Lady Barbara Judge, the first female chairman of the Institute of Directors, has been brave enough to say those who take a year off work are at risk of losing their jobs.
She’s right. Women have been conned into the trap of thinking they can have it all. The real world doesn’t work like that.
Many new mothers come back to work after long absences to be faced with a job that has changed beyond all recognition or a boss who has realised they can manage without them. Colleagues, especially in small businesses, can be frosty after being left to take up the slack.
As somebody who took just six weeks maternity leave – an absolute age compared to Lady Judge’s 12 days – today’s months and months away from the workplace are a source of amazement.
How can any woman expect to be respected if she disappears for a whole year?
Of course, parenting experts have been quick to hit back against Lady Judge’s comments. Yes, it would be a backwards step to take these hard-fought maternity rights away. But is it not very naive to think taking the maximum time won’t have any downsides?
A practical one is that the longer mothers spend with their babies the harder it is to go back – and commit fully – to work. With mine handed over to the nursery at six weeks, it was easy to get into a routine. They didn’t care who was spooning organic mush (the curse of guilt-laden working mothers) into their mouths and changing their nappies – just so long as somebody was.
Lady Judge referred to something her mother used to say about having to finally “be there” when your child gets smarter than its nanny. Although there’s been no nanny (not high-flying enough) for yours truly’s brood – there is a lot of truth in this comment.
Do babies, toddlers and young children really know or care who is looking after them? It’s my belief that it’s much more important to be around for older children. There are thousands of latchkey pre-teens and older children who won’t be able to remember the sacrifices their mothers made while they were tiny, but feel every day the sadness of returning to an empty house.
The school bus dropping off at our lane end opens the floodgates for about an hour of chatting about who did what and general letting off steam about their classroom capers.
On returning from primary school, all they wanted was a drink and a biscuit and half an hour in front of the television. It didn’t matter who provided it.
We recently bumped into a childminder who had looked after them pretty much full-time for a good few years before they started school.
“You were rude,” they were scolded afterwards. “Why didn’t you say hello and ask her how she was?”
Turned out her former charges hadn’t a clue who the nice lady in the supermarket was. It didn’t matter how many carefully-prepared meals they had eaten in her kitchen, books read on her knee or somersaults turned in the garden. They had no recollection. She was a stranger.
Interestingly, a study published last year in the Journal of Marriage and Family suggests that the only stage at which the quantity of time parents spend with their offspring really matters is during adolescence.
The study of 1,600 youngsters by the University of Toronto showed the more time teenagers spend with parents at meal times and family occasions, the less likely they are to do drugs, drink alcohol or indulge in illicit behaviour. “Illicit behaviour” sounds rather exciting, but maybe it’s fear of this that is behind a growing trend of mothers taking what’s becoming known as teen maternity leave.
They may also have been swayed by a Children’s Society study of 53,000 children in 15 countries, reporting the fact that British youngsters are among the unhappiest in the world. They feel worse about going to school every day than their peers in Ethiopia and Romania, with bullying and anxiety about body image prime concerns.
There’s plenty of debate in our house.

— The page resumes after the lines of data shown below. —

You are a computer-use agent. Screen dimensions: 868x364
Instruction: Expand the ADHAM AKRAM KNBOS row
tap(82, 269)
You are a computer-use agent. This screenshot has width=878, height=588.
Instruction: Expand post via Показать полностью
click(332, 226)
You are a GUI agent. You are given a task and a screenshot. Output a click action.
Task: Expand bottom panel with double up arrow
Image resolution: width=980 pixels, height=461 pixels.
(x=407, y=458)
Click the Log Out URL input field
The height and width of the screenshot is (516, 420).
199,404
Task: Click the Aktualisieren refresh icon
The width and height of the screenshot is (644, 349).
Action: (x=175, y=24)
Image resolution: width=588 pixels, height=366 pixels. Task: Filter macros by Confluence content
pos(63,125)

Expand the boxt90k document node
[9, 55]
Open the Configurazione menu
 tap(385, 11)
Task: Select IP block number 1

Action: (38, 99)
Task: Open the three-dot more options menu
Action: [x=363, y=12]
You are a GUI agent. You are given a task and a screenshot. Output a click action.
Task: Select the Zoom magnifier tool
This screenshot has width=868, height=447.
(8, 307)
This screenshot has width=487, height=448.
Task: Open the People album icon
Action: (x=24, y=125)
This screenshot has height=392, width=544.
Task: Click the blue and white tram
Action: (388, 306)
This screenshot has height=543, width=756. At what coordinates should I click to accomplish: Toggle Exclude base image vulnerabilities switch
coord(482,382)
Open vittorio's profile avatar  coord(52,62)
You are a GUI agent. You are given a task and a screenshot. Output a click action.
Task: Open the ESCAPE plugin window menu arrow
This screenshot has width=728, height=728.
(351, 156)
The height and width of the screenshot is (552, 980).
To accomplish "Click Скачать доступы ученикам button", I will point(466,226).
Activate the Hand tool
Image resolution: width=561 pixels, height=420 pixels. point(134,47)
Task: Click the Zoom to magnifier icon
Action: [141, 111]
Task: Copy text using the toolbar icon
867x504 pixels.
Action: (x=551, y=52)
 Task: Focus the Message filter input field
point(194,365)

The peer pressure faced by my nearly-16 year-old daughter to either colour or cut off her mane of naturally blonde hair is a common one. We’ve negotiated our way through the odd bottle of cider at parties, deleted strange social media messages, discussed what to wear at the dreaded non- uniform days and dealt with the occasional unwanted approach from some lad or other. Simple things, but if her mother hadn’t been around would they have grown into bigger worries?
There is no right or wrong way to handle maternity leave, but new mothers would do well to remember that parenting is a marathon not a sprint…
Sarah Todd is a former editor of Yorkshire Life magazine. She is a farmer’s daughter, mother and journalist specialising in country life.